Below are some records; quote exactly the lines from the one that contains "Datenschutzerklärung (261, 1539)" through the one that contains "Pedoman Pemberitaan Media Siber (580, 2363)", inclusive, and no others.

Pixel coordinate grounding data
━━━━━━

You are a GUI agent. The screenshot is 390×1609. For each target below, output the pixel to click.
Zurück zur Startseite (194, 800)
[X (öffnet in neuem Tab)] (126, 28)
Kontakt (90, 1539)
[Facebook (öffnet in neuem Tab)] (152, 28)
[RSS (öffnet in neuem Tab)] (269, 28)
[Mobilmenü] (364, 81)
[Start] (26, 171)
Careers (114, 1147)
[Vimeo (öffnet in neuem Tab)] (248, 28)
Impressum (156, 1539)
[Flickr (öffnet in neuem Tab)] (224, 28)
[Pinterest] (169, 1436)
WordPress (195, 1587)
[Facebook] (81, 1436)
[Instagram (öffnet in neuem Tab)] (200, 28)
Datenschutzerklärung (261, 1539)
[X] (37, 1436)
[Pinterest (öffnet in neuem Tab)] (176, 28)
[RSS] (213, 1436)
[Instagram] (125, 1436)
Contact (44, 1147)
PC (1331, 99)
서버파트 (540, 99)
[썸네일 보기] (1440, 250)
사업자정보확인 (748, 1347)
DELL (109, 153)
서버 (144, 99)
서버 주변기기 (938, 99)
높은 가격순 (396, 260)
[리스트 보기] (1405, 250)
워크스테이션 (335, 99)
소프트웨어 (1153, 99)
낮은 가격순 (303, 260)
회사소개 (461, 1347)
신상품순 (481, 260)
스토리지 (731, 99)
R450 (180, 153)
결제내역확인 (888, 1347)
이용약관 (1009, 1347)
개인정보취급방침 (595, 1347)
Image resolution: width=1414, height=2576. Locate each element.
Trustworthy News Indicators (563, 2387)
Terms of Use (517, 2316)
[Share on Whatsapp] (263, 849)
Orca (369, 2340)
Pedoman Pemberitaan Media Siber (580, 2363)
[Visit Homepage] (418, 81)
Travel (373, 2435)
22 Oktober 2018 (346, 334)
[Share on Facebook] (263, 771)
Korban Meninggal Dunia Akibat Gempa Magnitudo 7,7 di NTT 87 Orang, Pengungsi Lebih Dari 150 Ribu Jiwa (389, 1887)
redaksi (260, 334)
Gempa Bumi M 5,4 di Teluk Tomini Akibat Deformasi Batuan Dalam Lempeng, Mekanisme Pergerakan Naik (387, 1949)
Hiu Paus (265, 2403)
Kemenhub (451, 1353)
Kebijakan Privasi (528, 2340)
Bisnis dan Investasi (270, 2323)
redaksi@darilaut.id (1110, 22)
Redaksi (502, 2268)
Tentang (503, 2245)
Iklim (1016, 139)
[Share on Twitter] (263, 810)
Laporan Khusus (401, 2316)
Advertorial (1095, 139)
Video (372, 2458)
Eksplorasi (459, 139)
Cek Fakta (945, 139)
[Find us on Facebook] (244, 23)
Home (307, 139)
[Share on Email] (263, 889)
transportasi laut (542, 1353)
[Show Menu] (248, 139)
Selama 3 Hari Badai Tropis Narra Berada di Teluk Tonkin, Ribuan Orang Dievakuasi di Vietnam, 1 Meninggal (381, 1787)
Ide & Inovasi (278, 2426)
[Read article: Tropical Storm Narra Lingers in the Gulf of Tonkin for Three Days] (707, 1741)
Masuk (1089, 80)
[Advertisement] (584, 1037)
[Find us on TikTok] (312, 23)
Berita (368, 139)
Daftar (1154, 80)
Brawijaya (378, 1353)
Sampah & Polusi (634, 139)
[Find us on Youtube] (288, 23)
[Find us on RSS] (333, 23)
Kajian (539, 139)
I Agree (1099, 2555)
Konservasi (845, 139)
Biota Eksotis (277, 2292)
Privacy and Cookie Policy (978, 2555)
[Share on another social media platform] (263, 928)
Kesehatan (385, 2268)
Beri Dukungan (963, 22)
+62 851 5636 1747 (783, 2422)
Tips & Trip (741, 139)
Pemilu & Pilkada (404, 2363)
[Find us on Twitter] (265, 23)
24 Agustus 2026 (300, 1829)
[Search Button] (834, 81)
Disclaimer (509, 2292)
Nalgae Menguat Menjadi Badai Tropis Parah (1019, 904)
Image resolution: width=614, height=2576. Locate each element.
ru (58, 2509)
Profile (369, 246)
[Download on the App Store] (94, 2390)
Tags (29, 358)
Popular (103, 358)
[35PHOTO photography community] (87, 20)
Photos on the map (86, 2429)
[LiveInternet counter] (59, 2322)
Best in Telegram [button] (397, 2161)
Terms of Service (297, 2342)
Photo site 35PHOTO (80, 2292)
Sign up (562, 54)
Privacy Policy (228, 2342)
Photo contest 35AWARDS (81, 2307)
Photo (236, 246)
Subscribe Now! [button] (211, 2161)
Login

━━━━━━

Reply:
Datenschutzerklärung (261, 1539)
[X] (37, 1436)
[Pinterest (öffnet in neuem Tab)] (176, 28)
[RSS] (213, 1436)
[Instagram] (125, 1436)
Contact (44, 1147)
PC (1331, 99)
서버파트 (540, 99)
[썸네일 보기] (1440, 250)
사업자정보확인 (748, 1347)
DELL (109, 153)
서버 (144, 99)
서버 주변기기 (938, 99)
높은 가격순 (396, 260)
[리스트 보기] (1405, 250)
워크스테이션 (335, 99)
소프트웨어 (1153, 99)
낮은 가격순 (303, 260)
회사소개 (461, 1347)
신상품순 (481, 260)
스토리지 (731, 99)
R450 (180, 153)
결제내역확인 (888, 1347)
이용약관 (1009, 1347)
개인정보취급방침 (595, 1347)
Image resolution: width=1414, height=2576. Locate each element.
Trustworthy News Indicators (563, 2387)
Terms of Use (517, 2316)
[Share on Whatsapp] (263, 849)
Orca (369, 2340)
Pedoman Pemberitaan Media Siber (580, 2363)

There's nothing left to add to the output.